We demonstrated that shellfish is the most common causative food in this work. Other studies have also demonstrated that shellfish is the most prevalent FA among the Chinese population [8,9,10] even in infants [11, 18]. The most common FA in children under 5 years old is relatively similar across the world including milk, egg, peanuts and seafood. Chinese studies [5, 18, 19] also illustrated that egg is the most important food allergen in infants and caused skin and gastrointestinal symptoms [5]. Egg and milk allergies were not prevalent in this work, mainly because milk and egg allergies occur in younger age groups rather than in older, while the prevalence of crustacean, fish and plant food allergy were higher in older than in younger [7]. Furthermore, food tolerance to allergens in egg and milk is more likely to be acquired with age, than developing tolerance to allergens in crustacean, fish and plant foods [12]. Other common causative foods such as peanuts, nuts, and seeds are prevalent FAs in Europe and the United States [7], but were not prevalent in this study.

Fruit allergens such as apple and kiwi have been consistently shown to be common allergens in many European countries [20]. This study highlighted that peach, nectarine, and mango were the most common causative fruits of AFRs in China. This may be due to a difference in geographic location. Other AFRs to meat (beef and pork), grain (including wheat), and vegetables did not occur frequently. Some unusual causative foods, such as silkworm chrysalis and cicada were reported in this work, although it may be due to a cross-reaction to shellfish proteins such as tropomyosin [21].

Symptoms of FA may involve single or multiple organs with the severity ranging from mild and local to life-threatening anaphylaxis [1]. Oral allergy syndrome (OAS) [22] is the most frequent clinical presentation of FA in adolescent and adult patients and causes itch, swelling or discomfort of the lips, tongue, palate, throat, and ears following food ingestion. OAS can be elicited by any food and often occurs in pollen-allergic patients with cross-reactivity to fruits and nuts. FA patients to fruits without concomitant pollen allergy usually trigger more severe symptoms [23]. In this study, oral symptoms were the second-most common signs. Fruits such as peach, nectarine, and mango were the most causative foods to trigger oral problems. After the oral mucosa, skin is an important target organ involved in FA and elicits symptoms such as urticarial, atopic dermatitis, eczema, etc. [1]. The most common symptom induced in this study was skin problems mainly led by adverse reactions to seafood. Gastrointestinal allergy mainly occurs in infancy and the most common causative food is cow’s milk. It illustrated that up to 70% of patients develop a tolerance to milk at 1 year of age and approximately 90% develop tolerance at 2 years old [12]. The youngest subjects in this study were 4 years old. Gastrointestinal symptoms were not prevalent and mainly elicited by fruit and seafood. Respiratory symptoms were rarely observed as the sole manifestation of FA, but were more frequently linked to reactions to other organs. Anaphylactic reactions were reported by two patients in this study. One suffered from asthma and AFRs and one had diagnostic FA-elicited angioedema and urticaria. Severe anaphylaxis is more likely to occur in patients with FA accompanied by asthma [12].

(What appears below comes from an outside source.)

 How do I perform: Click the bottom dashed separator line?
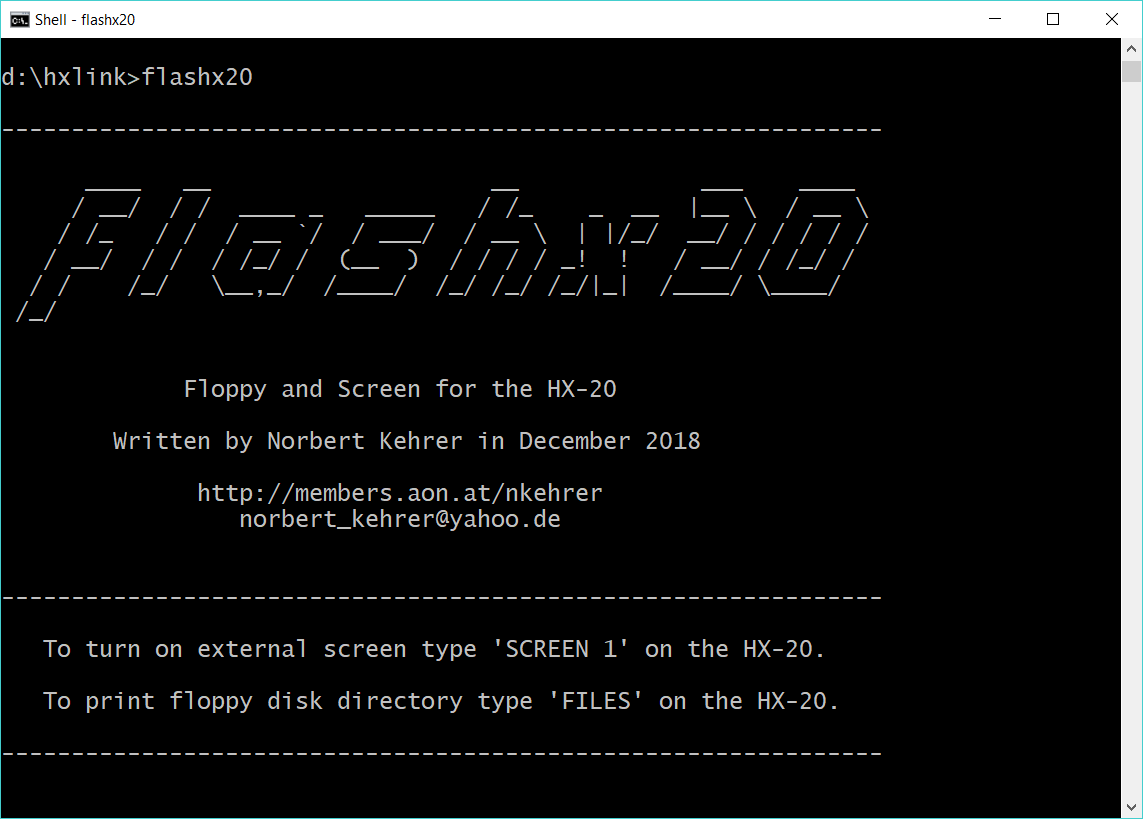click(442, 753)
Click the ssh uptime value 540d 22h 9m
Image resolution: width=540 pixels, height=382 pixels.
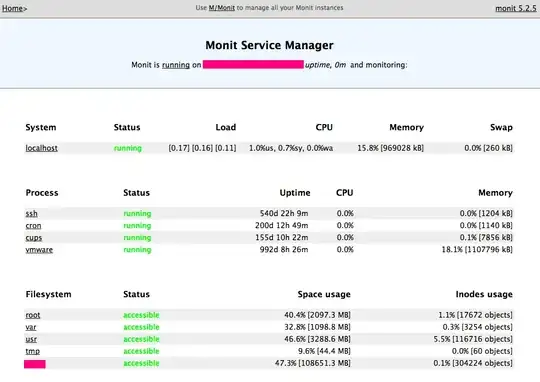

In conclusion, the prevalence of self-reported AFRs in patients with chronic inhalant diseases is high for Chinese adolescents and adults. The most common causative foods are seafood and peaches. Seafood mainly causes skin symptoms and fruit gives rise to more oral problems. Respiratory symptoms are also triggered in adverse food reactions. It indicates that adverse food reactions should be considered in the treatment and management of patients with chronic inhalant diseases.